On n’arrête pas la mondialisation

LONDON – Dans un état des lieux de la mondialisation en 2011, dressé récemment par le Financial Times, le journaliste Gideon Rachman a fait observer que “le président des Etats-Unis Barack Obama, lors d’une visite en Inde effectuée il y a peu, avait informé ses hôtes qu’à propos de mondialisation,  la controverse s’était ravivée à l’Ouest,” qui développait, vis-à-vis d’elle, “un phénomène de rejet.”

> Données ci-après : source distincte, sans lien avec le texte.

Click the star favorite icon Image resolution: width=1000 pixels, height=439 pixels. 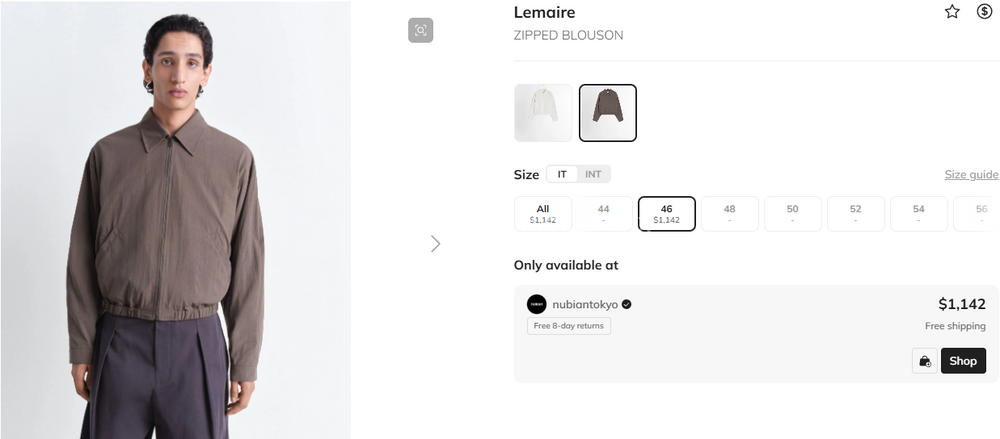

Mais l’alarmisme de Rachman est sans fondement. Cette crainte de la mondialisation à l’Ouest n’est pas nouvelle. Dans les économies développées, cela fait un quart de siècle au moins qu’intellectuels pertinents, syndicats et partis écologiques expriment leur anti-mondialisme.

Historiquement, ce n’est pas à l’Ouest qu’apparaît la crainte de la mondialisation, mais à l’Est. Après la Seconde guerre mondiale, l’Ouest a balayé tout obstacle devant le commerce et l’investissement et s’est appliqué à mettre un terme aux contrôles des changes et à faciliter la convertibilité des devises. Ce que l’on a parfois nommé l’ordre libéral de l’économie internationale s’est inscrit à l’ordre du jour et l’opinion publique s’est rangée derrière lui.